Tuesday, May 13, 2014

Hyponatremia Guidelines Part 4

Chronic Hyponatremia without severe or moderately severe symptoms              
**Stop non essential offending agents
**Cause specific treatment
**If mild, suggest against treatment with the sole aim to increase the Na( excellent point)
**If moderate to profound, to treat to not more than 10mmol/L over first 24 hours
**Diagnostic workup
**If cause is fluid overload- Fluid restriction is only recommended. They recommend against V2 receptor antagonist and demeclocycline.
**If SIADH, FW restriction as first line treatment.  If profound, suggestion to increase solute intake with 0.25-0.5g/kg/day of urea or a combination of loop diuretics and oral sodium chloride
**If moderate or severe- against demeclocycline.
**If SIADH and moderate, recommend against V2 receptor antagonists( same goes for severe SAIDH)
**If low circulating volume related chronic low Na, use of .9% saline or balanced solutions recommended.

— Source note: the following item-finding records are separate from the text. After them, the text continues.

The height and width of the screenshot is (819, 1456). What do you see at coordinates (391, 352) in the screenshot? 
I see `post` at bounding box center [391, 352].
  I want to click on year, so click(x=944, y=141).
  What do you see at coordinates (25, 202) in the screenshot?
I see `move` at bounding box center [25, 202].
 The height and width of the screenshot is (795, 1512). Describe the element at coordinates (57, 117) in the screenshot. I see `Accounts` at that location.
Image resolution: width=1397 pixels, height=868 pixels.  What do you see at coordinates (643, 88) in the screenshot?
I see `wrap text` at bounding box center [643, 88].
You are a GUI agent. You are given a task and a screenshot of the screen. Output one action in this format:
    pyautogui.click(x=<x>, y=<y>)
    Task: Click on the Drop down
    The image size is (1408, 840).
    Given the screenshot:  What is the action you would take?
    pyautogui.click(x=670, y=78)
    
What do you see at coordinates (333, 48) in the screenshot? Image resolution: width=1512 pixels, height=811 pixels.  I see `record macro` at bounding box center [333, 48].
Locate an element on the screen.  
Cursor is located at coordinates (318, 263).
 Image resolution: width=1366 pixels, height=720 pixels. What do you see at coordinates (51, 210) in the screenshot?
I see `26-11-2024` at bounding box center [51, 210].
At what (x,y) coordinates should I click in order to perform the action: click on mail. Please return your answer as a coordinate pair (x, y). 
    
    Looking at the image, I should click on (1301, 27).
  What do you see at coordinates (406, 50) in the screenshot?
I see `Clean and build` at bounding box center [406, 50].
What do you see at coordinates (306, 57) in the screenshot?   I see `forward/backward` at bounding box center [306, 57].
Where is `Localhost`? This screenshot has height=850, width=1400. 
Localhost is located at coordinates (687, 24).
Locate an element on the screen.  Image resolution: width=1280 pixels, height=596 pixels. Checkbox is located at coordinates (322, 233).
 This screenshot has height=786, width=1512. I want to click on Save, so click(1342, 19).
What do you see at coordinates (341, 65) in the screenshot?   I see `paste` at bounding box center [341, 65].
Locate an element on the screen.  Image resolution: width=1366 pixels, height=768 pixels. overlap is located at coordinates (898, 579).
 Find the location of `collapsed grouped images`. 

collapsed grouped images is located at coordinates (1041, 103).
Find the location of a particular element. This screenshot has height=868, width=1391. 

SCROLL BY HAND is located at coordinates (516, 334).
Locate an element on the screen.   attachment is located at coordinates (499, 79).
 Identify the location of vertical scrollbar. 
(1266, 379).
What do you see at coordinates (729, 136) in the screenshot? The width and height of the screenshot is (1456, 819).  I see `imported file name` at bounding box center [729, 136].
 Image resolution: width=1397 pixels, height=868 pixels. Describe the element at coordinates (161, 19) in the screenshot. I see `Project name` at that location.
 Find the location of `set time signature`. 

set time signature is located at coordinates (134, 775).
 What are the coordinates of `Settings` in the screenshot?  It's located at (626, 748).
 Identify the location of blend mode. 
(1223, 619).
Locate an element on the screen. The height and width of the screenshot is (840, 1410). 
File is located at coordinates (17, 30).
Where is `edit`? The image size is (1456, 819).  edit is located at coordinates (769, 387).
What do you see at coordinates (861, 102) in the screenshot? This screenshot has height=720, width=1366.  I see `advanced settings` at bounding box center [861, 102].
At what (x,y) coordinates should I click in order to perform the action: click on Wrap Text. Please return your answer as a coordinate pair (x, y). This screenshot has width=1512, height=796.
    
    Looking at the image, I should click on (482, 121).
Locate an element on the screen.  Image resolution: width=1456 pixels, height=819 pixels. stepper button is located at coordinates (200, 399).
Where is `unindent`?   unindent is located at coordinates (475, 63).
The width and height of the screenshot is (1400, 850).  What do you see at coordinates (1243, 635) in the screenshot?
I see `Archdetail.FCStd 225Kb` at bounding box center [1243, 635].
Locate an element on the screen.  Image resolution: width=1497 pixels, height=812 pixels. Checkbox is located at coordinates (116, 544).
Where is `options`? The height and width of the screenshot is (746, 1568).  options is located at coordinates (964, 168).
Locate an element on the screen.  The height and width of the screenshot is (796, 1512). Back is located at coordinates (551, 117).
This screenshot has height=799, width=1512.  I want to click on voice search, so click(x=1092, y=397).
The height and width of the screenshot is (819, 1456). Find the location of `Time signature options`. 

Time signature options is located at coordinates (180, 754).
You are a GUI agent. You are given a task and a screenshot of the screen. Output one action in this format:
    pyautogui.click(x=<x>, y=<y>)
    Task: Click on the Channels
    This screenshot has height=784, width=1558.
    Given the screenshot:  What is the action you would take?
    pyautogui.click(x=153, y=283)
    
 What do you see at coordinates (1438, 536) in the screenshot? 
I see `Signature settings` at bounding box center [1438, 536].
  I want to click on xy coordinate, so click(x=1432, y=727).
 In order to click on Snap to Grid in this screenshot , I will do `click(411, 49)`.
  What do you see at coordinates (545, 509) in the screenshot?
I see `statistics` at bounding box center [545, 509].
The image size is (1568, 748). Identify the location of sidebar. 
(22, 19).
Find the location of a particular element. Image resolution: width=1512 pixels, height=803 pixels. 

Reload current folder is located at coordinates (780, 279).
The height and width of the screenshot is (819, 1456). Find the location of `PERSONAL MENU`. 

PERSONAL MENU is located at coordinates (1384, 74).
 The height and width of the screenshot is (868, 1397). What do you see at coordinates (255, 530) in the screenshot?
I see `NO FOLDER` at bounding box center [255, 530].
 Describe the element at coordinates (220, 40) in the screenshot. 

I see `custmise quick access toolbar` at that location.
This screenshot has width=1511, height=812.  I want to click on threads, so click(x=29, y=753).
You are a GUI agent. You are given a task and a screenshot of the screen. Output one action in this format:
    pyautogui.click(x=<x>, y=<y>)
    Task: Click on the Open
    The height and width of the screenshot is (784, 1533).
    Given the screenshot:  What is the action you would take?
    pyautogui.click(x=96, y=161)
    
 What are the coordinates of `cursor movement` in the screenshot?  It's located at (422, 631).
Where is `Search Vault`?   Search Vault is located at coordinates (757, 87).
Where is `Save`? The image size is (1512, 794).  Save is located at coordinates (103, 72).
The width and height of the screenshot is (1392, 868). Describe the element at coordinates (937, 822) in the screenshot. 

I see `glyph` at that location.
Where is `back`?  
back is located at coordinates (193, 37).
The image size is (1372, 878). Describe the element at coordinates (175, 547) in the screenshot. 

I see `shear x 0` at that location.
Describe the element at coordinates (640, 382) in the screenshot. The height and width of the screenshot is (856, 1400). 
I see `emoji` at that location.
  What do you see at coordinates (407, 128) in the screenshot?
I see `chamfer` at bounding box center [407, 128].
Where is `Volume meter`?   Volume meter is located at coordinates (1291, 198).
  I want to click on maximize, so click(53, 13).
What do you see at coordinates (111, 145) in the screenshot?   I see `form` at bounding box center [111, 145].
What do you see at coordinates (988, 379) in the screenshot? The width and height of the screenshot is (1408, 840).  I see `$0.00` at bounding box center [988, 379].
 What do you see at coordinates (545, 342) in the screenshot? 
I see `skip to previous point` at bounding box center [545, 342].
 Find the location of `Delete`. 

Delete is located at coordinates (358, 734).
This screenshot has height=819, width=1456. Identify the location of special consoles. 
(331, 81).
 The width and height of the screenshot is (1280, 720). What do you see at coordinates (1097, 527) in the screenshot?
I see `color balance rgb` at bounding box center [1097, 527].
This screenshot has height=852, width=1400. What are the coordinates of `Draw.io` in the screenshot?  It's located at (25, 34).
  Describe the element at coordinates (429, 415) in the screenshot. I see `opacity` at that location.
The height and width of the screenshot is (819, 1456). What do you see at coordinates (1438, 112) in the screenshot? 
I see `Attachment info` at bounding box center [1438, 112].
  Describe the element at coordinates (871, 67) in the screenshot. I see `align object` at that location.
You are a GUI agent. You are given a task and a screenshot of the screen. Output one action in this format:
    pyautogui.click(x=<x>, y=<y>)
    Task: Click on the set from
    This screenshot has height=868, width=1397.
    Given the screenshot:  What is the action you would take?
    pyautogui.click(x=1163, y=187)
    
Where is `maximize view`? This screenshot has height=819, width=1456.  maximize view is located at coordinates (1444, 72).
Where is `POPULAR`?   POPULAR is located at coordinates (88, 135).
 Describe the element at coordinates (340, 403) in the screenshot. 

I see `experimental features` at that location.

Why V2 receptor antagonists were not recommended in above Volume overload and SAIDH scenerios?
The reviewers of this committee looked at two systematic reviews that compared V2 receptor antagonists to placebo in chronic hyponatremia. The first review had 15 randomized trials and found no significant difference in risk of death and other adverse events although Na did increase by 5mmol/L.  More rapid increases were noted in the V2 arms. The first systematic review did conclude that vasopressin antagonist treatment significantly increased response rate both early (RR, 3.15; 95% CI, 2.27-4.37; 11 trials) and late (RR, 2.27; 95% CI, 1.79-2.89; 4 trials). Response rates were high in trials assessing mostly euvolemic patients and those assessing mostly hypervolemic patients, with greater effect estimate in the former.

The second review was in 2011, eleven trials were identified (1094 patients). Short-term use of VRAs in treating hyponatremia was successful at raising [Na(+)](serum). Additional experience is required to guide their optimal use and minimize safety concerns. There was no change in deaths. 

So if the above two reviews showed positive response- why did they not recommend use of these agents? The authors feel that the quality of evidence was generally reduced by risk of bias due to difficulties with blinding participants, potentially unbalanced use of FW restriction and incomplete outcome reporting in addition to industry sponsorship.  There is also mention in the discussion re the liver toxicities associated with higher doses of these agents when they were studied in ADPKD.  Drug doses administered are lower in hypoantremia management.  Overall, besides all that, the review committee felt that there is a good risk of overly rapid correction of hyponatremia with these agents.  

Interesting thoughts and I commend the reviewers on looking at these agents with an eye of scrutiny. Although the most randomized trials in hyponatremia are with these agents.   

For full review

1 comment:

  1. "If mild, suggest against treatment with the sole aim to increase the Na". I disagree since recent research suggest that mild hyponatremia is associated with increased mortality and morbidity including increased risk for falls, fractures, attention deficits, gait disturbances and osteoporosis. I think these goes beyond an statistical association ... there is biologic plausability: people with hyponatremia develop brain glutamate deficiency. Glutamate is one of the solutes astrocytes eliminate in an effort to restore intracellular volume down to normal. Glutamate is an essential neurotransmiter for cerebellar function. Also, osteoporosis has been found in animals with chronic hyponatremia apparently caused by osteoclast activation and in some cases driven by ADH.